I woke up in my hammock around quarter to 5, I had set my alarm for five...I listened to the wind and the waves and the trees; no calming overnight whatsoever that I could tell. I didn't even bother to look out, I canceled my alarm and went back to sleep. K woke me up maybe closer to 6:30, I got out to find her hammock camp all packed up already. She was thinking we could brave the waves...I looked out at those big ol' rollers coming across and just wasn't ready to take that on. The news of someone drowning on this lake recently weighed heavy on my mind. I new only what was initially on the radio that weekend, but I wondered, did they stay at this site? Did they wonder for a while if they could make it, and finally decide to give it a try only to have it go so badly? I just wasn't ready to take that chance. (I later saw the trip report on this site and it was a bit different scenario) We settled into breakfast and decided we'd wait and see, initial weather reports from before we left were that it'd be just as windy if not more so than the previous day, WTIP was reporting the possibility it could lighten up.

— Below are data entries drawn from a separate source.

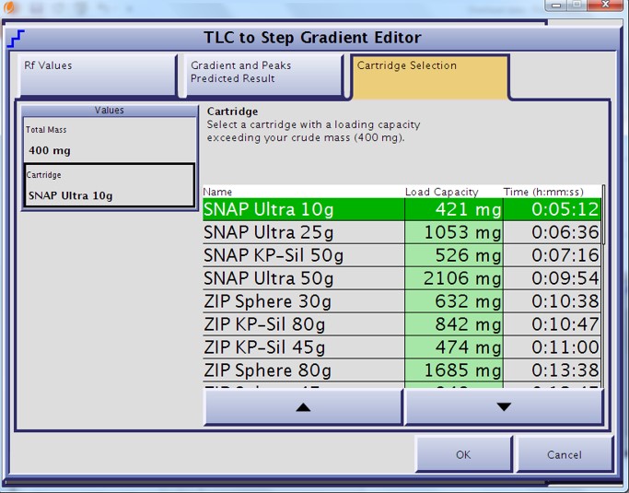Click the Load Capacity column header
629x493 pixels.
(x=442, y=192)
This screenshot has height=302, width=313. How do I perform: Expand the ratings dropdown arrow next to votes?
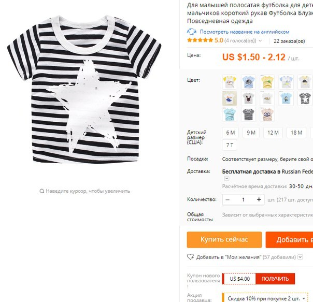pyautogui.click(x=260, y=41)
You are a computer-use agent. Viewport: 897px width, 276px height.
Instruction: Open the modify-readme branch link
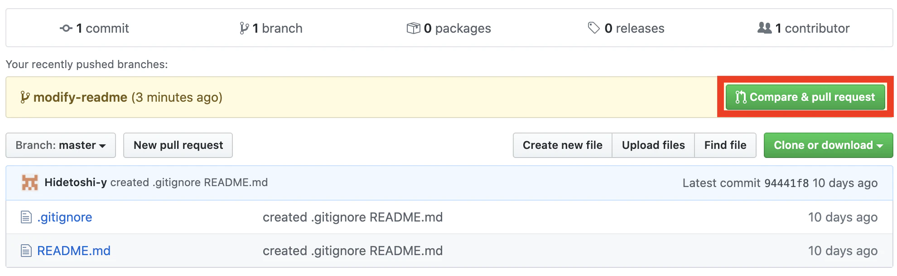click(80, 97)
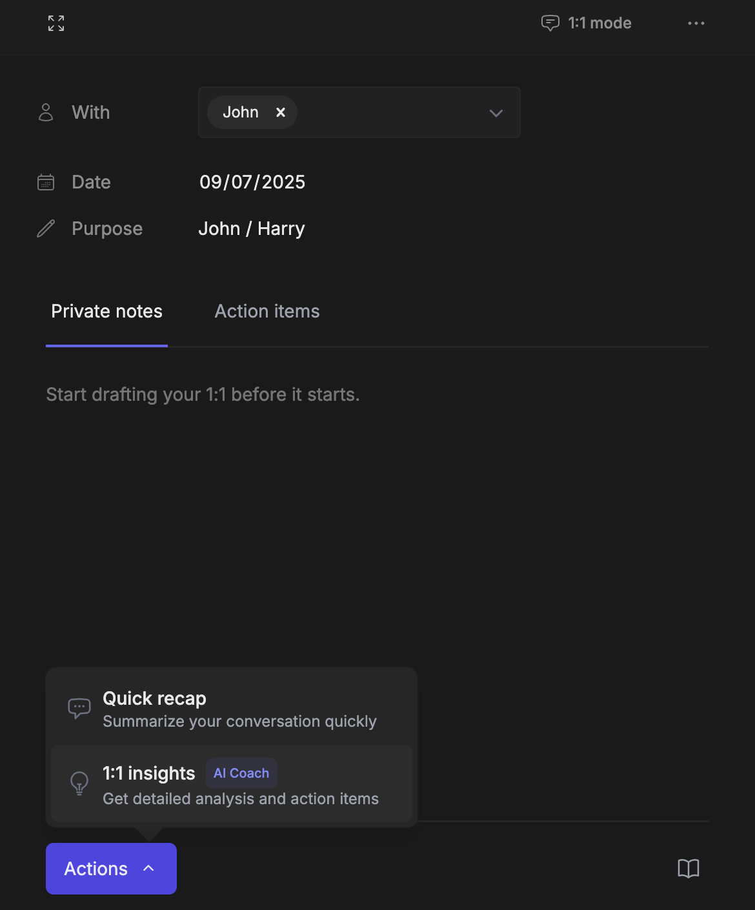
Task: Expand the With participant dropdown chevron
Action: [496, 113]
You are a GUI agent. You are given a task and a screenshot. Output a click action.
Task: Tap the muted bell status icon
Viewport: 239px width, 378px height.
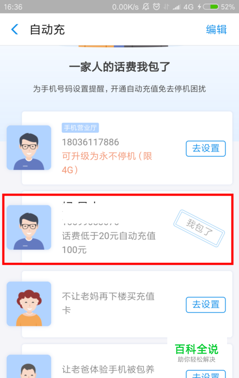coord(145,7)
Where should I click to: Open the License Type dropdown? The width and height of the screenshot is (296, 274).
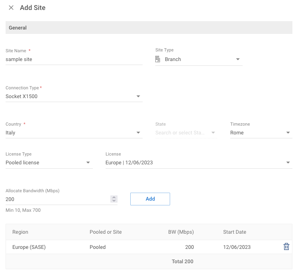click(88, 163)
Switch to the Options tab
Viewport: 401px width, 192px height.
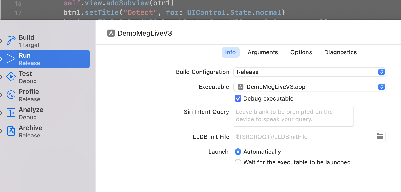click(x=301, y=52)
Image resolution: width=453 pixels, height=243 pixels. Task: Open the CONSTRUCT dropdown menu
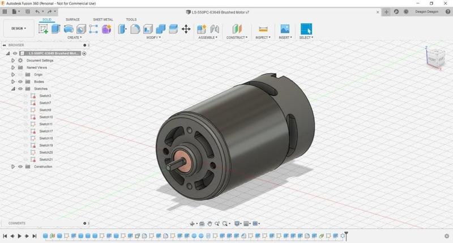pyautogui.click(x=237, y=37)
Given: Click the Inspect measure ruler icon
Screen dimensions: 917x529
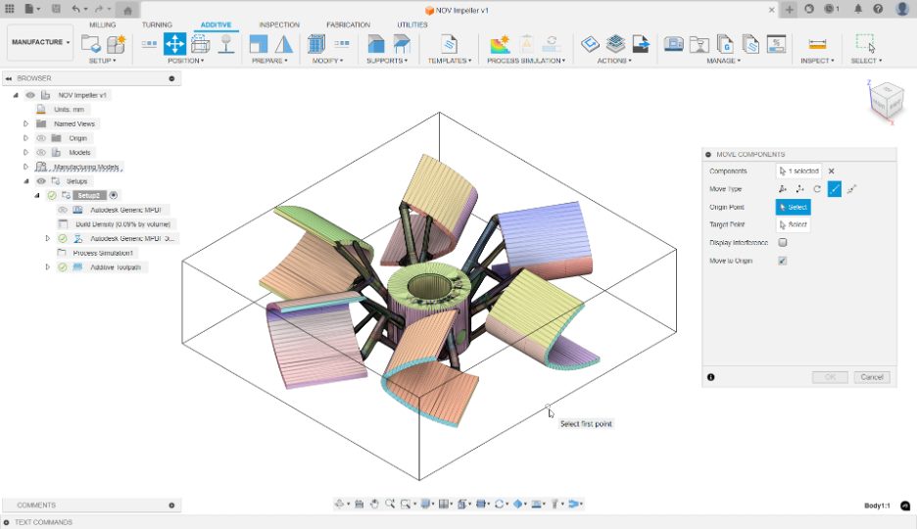Looking at the screenshot, I should coord(817,44).
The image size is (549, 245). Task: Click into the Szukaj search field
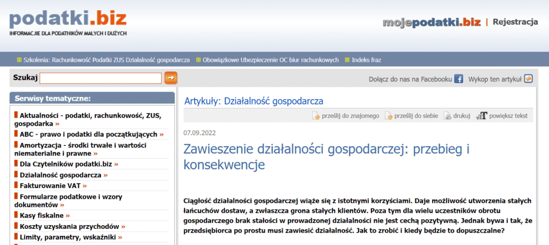tap(100, 78)
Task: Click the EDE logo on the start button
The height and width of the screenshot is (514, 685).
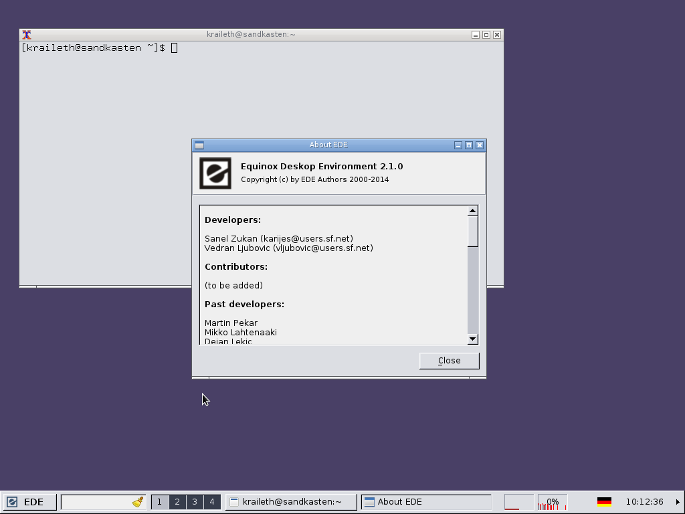Action: click(x=12, y=501)
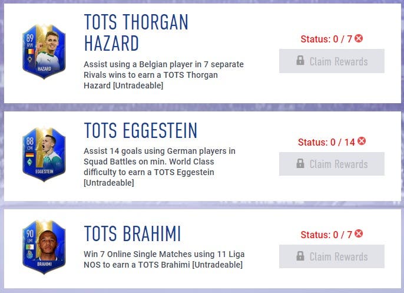Click the red X icon in Brahimi status
Screen dimensions: 404x293
pos(359,233)
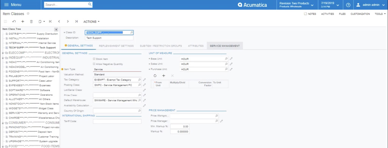Open the ACTIONS dropdown menu

point(92,22)
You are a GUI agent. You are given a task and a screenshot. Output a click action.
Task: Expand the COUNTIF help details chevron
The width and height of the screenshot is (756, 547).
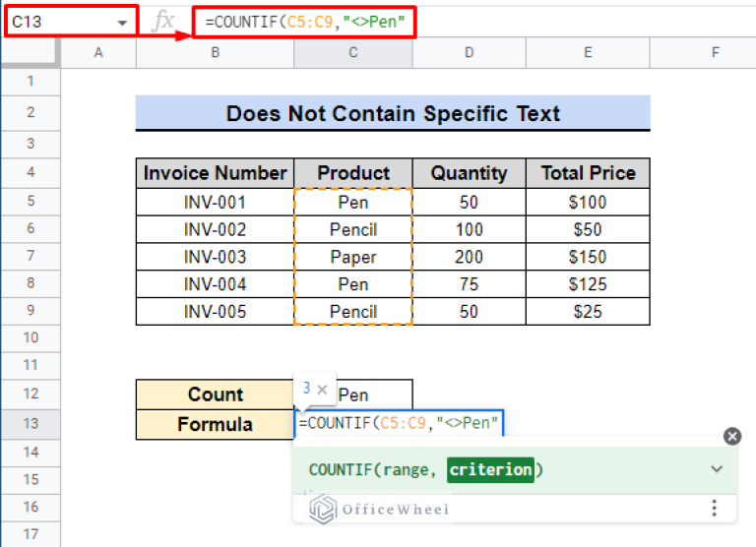(717, 469)
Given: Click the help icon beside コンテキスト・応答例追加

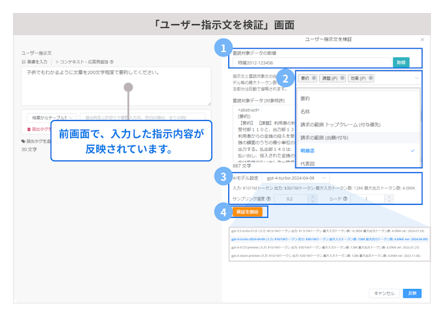Looking at the screenshot, I should click(112, 62).
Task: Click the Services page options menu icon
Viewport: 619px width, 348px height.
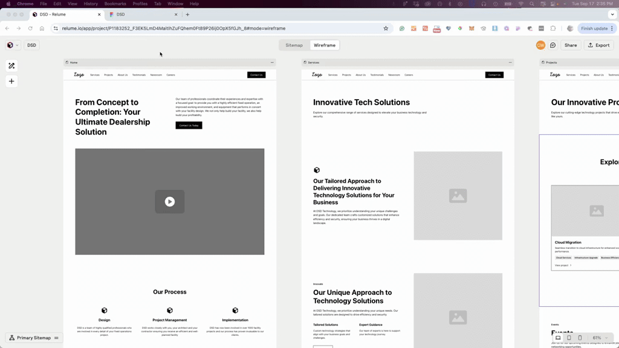Action: pyautogui.click(x=510, y=62)
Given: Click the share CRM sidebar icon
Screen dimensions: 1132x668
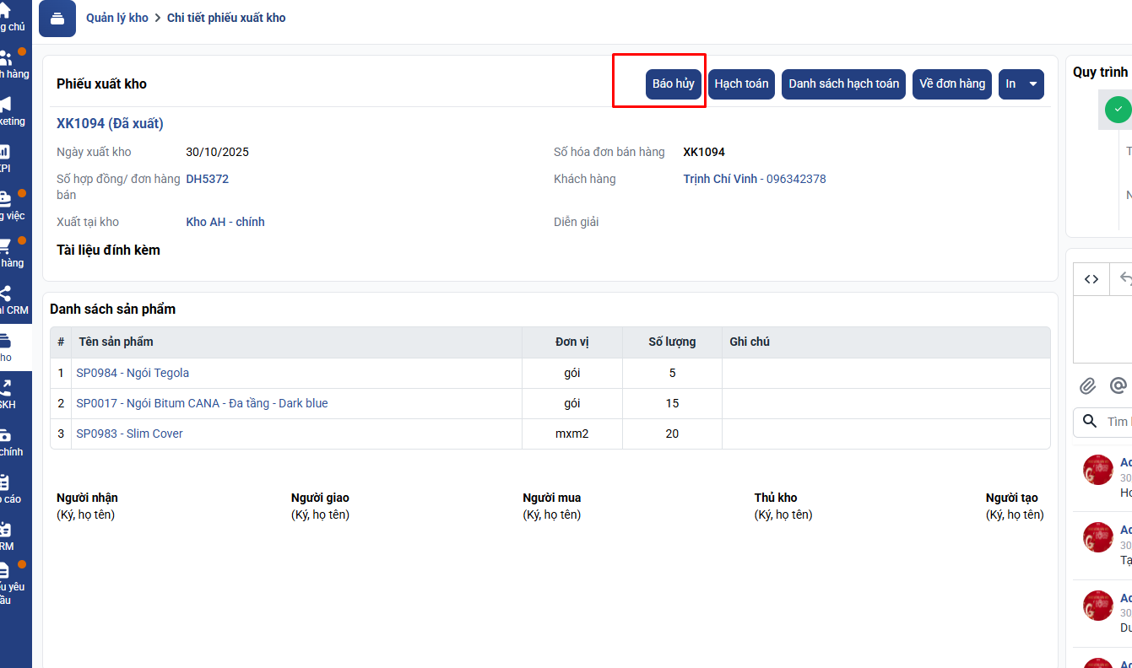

Most of my day was spent exploring the point a bit and gathering quite a bit of firewood. K got plenty of reading in. The clouds were breaking up and the sun felt real good, but the whitecaps on the lake were relentless through the middle of the day. I kept thinking if I could just see someone else brave the waves, I could watch and see if it seemed like something we could do or not. Late morning or early afternoon we got that chance, two tandem boats came around the point and hit the wind. It looked almost like they stopped dead in their tracks, despite digging deep with their paddles they barely made it past the point and quickly gave up and turned back. My guess is they went back to the site near the portage. This helped me feel a little better with our decision, but I was still torn between wanting to stay safe and wanting to move on. Later I saw that the eastern most camp was occupied, I looked in the binoculars and saw either a tent or tarp getting blasted by the wind, clearing receiving the full force of the wind on that side of the lake. If they had come in this morning, I bet they had a bumpy ride.
After lunch some time we decided to bushwhack to the west side of our point to see if we could spot the campsite down the shore. No such luck but we did see 3 new boats giving the waves a try on our way back to camp. Looked like 3 guys in one, 2 women in another, and a solo. The 3 guys yelled, "head straight for the island!" The 2 women seemed less sure, clinging to shore, but eventually went for it. The solo chased behind, barely moving against the wind. We climbed out onto an opening and watched them for the entire voyage to the island. It seemed like it took quite a while, but they did eventually make it. We heard them shout with happiness when they must have discovered the island site unoccupied. This sent my second guessing though the ringer once again...should we go? They made it, why couldn't we? But it sure didn't look easy, or safe. We committed with finality this time, we're staying. As the afternoon approached evening, the lake calmed significantly. Even at mid evening we were still itching to make a little progress, but by then we had a great stack of wood, fire going, dinner cooking; let's just settle in and enjoy the evening. So we did.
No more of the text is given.